Objective ::
Please copy the rows below word for word.
· · · · ·
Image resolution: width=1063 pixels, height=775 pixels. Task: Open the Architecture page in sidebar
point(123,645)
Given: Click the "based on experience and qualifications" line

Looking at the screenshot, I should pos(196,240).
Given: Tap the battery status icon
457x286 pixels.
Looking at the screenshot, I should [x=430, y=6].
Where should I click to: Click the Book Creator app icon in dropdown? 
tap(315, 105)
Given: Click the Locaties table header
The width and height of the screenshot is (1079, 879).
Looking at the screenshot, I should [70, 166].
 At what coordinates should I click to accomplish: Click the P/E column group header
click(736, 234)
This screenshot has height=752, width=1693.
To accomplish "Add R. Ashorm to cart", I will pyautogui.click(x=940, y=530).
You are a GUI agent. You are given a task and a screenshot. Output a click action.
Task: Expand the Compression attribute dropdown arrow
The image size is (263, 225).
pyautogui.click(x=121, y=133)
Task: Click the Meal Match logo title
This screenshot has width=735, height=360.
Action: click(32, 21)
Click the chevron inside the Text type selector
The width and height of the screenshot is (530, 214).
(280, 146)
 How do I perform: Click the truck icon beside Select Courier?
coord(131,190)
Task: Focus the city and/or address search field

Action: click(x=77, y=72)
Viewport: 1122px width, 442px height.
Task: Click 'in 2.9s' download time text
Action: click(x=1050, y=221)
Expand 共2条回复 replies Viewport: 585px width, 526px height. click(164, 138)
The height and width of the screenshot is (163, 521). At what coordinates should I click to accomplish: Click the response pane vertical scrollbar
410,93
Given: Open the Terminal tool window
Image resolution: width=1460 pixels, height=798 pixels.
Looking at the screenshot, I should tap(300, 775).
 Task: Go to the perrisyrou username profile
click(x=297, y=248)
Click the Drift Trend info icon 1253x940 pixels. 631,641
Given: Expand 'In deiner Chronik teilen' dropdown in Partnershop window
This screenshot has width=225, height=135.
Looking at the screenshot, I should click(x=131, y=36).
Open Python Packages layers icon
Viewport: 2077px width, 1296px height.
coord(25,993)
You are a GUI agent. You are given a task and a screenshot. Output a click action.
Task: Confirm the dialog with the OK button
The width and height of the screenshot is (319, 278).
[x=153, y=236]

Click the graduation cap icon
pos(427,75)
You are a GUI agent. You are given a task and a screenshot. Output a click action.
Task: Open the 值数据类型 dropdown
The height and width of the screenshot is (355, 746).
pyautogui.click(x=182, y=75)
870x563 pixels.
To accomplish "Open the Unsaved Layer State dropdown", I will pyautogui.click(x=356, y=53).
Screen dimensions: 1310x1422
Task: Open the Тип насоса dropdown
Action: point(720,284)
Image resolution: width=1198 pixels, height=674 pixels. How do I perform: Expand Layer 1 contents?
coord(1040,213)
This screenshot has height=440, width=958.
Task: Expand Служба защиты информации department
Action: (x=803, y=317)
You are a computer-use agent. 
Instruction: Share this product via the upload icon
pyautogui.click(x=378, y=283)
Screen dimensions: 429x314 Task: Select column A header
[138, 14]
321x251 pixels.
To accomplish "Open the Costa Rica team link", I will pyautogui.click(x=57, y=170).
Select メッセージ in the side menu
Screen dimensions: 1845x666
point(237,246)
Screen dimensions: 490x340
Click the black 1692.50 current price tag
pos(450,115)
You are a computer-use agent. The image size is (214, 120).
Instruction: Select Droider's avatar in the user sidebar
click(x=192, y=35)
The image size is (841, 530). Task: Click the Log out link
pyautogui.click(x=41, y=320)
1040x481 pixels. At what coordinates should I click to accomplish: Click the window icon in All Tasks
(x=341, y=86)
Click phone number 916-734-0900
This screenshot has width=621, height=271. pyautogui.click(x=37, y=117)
· · · · ·
Completed task ::
Image resolution: width=1063 pixels, height=775 pixels. Task: Open the Architecture page in sidebar
point(123,645)
Given: Click the "based on experience and qualifications" line

Looking at the screenshot, I should pos(196,240).
Given: Tap the battery status icon
457x286 pixels.
Looking at the screenshot, I should [x=430, y=6].
Where should I click to: Click the Book Creator app icon in dropdown? 
tap(315, 105)
Given: Click the Locaties table header
The width and height of the screenshot is (1079, 879).
Looking at the screenshot, I should [70, 166].
 At what coordinates should I click to accomplish: Click the P/E column group header
click(736, 234)
This screenshot has height=752, width=1693.
To accomplish "Add R. Ashorm to cart", I will pyautogui.click(x=940, y=530).
You are a GUI agent. You are given a task and a screenshot. Output a click action.
Task: Expand the Compression attribute dropdown arrow
The image size is (263, 225).
pyautogui.click(x=121, y=133)
Task: Click the Meal Match logo title
This screenshot has width=735, height=360.
Action: click(32, 21)
Click the chevron inside the Text type selector
The width and height of the screenshot is (530, 214).
(280, 146)
 How do I perform: Click the truck icon beside Select Courier?
coord(131,190)
Task: Focus the city and/or address search field

Action: click(x=77, y=72)
Viewport: 1122px width, 442px height.
Task: Click 'in 2.9s' download time text
Action: click(x=1050, y=221)
Expand 共2条回复 replies Viewport: 585px width, 526px height. click(164, 138)
The height and width of the screenshot is (163, 521). At what coordinates should I click to accomplish: Click the response pane vertical scrollbar
410,93
Given: Open the Terminal tool window
Image resolution: width=1460 pixels, height=798 pixels.
Looking at the screenshot, I should tap(300, 775).
 Task: Go to the perrisyrou username profile
click(x=297, y=248)
Click the Drift Trend info icon 1253x940 pixels. 631,641
Given: Expand 'In deiner Chronik teilen' dropdown in Partnershop window
This screenshot has width=225, height=135.
Looking at the screenshot, I should click(x=131, y=36).
Open Python Packages layers icon
Viewport: 2077px width, 1296px height.
coord(25,993)
You are a GUI agent. You are given a task and a screenshot. Output a click action.
Task: Confirm the dialog with the OK button
The width and height of the screenshot is (319, 278).
[x=153, y=236]

Click the graduation cap icon
pos(427,75)
You are a GUI agent. You are given a task and a screenshot. Output a click action.
Task: Open the 值数据类型 dropdown
The height and width of the screenshot is (355, 746).
pyautogui.click(x=182, y=75)
870x563 pixels.
To accomplish "Open the Unsaved Layer State dropdown", I will pyautogui.click(x=356, y=53).
Screen dimensions: 1310x1422
Task: Open the Тип насоса dropdown
Action: point(720,284)
Image resolution: width=1198 pixels, height=674 pixels. How do I perform: Expand Layer 1 contents?
coord(1040,213)
This screenshot has height=440, width=958.
Task: Expand Служба защиты информации department
Action: (x=803, y=317)
You are a computer-use agent. 
Instruction: Share this product via the upload icon
pyautogui.click(x=378, y=283)
Screen dimensions: 429x314 Task: Select column A header
[138, 14]
321x251 pixels.
To accomplish "Open the Costa Rica team link", I will pyautogui.click(x=57, y=170).
Select メッセージ in the side menu
Screen dimensions: 1845x666
point(237,246)
Screen dimensions: 490x340
Click the black 1692.50 current price tag
pos(450,115)
You are a computer-use agent. The image size is (214, 120).
Instruction: Select Droider's avatar in the user sidebar
click(x=192, y=35)
The image size is (841, 530). Task: Click the Log out link
pyautogui.click(x=41, y=320)
1040x481 pixels. At what coordinates should I click to accomplish: Click the window icon in All Tasks
(x=341, y=86)
Click phone number 916-734-0900
This screenshot has width=621, height=271. pyautogui.click(x=37, y=117)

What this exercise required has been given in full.